Some time ago (arrghhh - three month ago) I blogged about partition dropping when table has a global index - see. There was a example based on my tests. Now it is time to show some real figures. Both examples are sharing same scenario - about 2 years without touching indexes, 7 partitions are drop once per week. Partition drop is taking up to 6 - 7 hours. This time coalesce was not a option due to free up space requirement but it should help in future to avoid similar situations.
Example number 1
Table has around 562.000.000 rows and one partition has around 13.000.000 rows. Primary key index based on one number column growth to 140 GB and has been rebuilt to 13.9 GB. It is around 10 times less.
Example number 2 - bigger scale
Table has around 2.130.000.000 rows and one partition has around 45.000.000 rows.Primary key index based on one number column growth to 360 GB and has been rebuilt to 40 GB. It is 9 times less.
I put both examples here to show you that running coalesce for global indexes after partition drop can save you a lot of space and if done regularly prevent you from more resource consuming index rebuild.To be honest this is one of a few situations when I have seen any improvement (space wise this time) after index rebuild.
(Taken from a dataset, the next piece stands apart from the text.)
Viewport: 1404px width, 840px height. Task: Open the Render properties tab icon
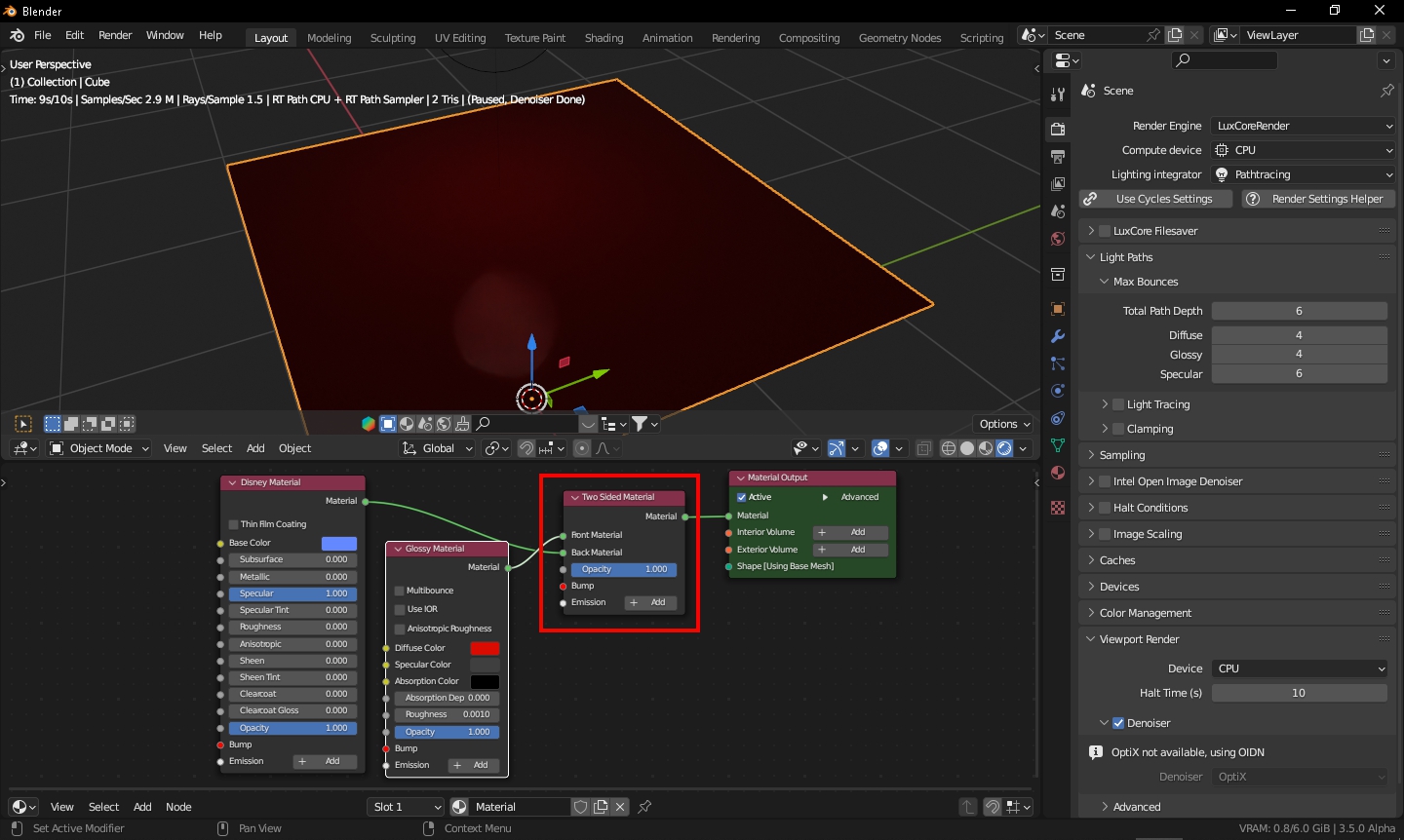[1058, 129]
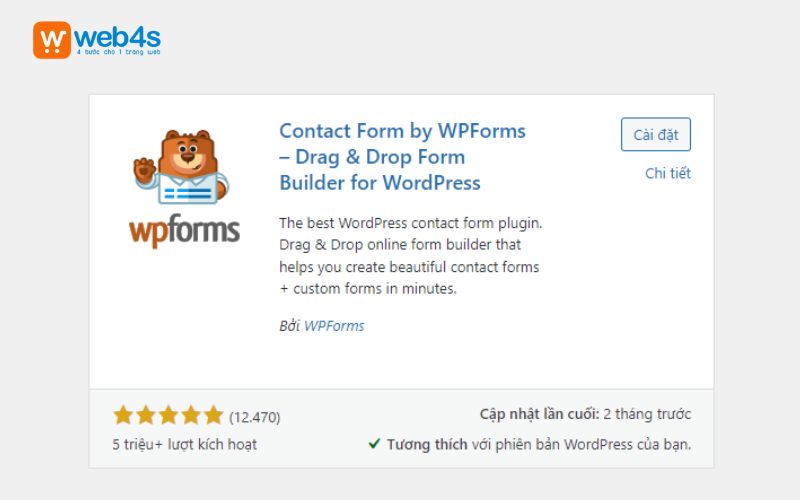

But keep in mind that this is a special situation and for most of other cases you don't need to rebuild you indexes - if you think you need read Niall or Richard blog first.
regards,
Marcin

2 comments:

Niall said...

Definitely read Richard before me. He's the expert.

DomBrooks said...

Hi Martin,

I've been investigating a performance problem with an insert...select statement which, once traced, showed a large number of slow db file sequential reads on the indexes on the table being inserted (indexes not part of the statement execution plan but obviously insert requires index maintenance and unique keys require validation).

This was a partitioned table - partitioned by range (daily date), and then sub partitioned by list. There was a global unique index - a composite index - on this table which included the partition key in position 3 I think but did not include the subpartition key. Maintenance to drop off the old partitions using "update global indexes" was done at the weekend.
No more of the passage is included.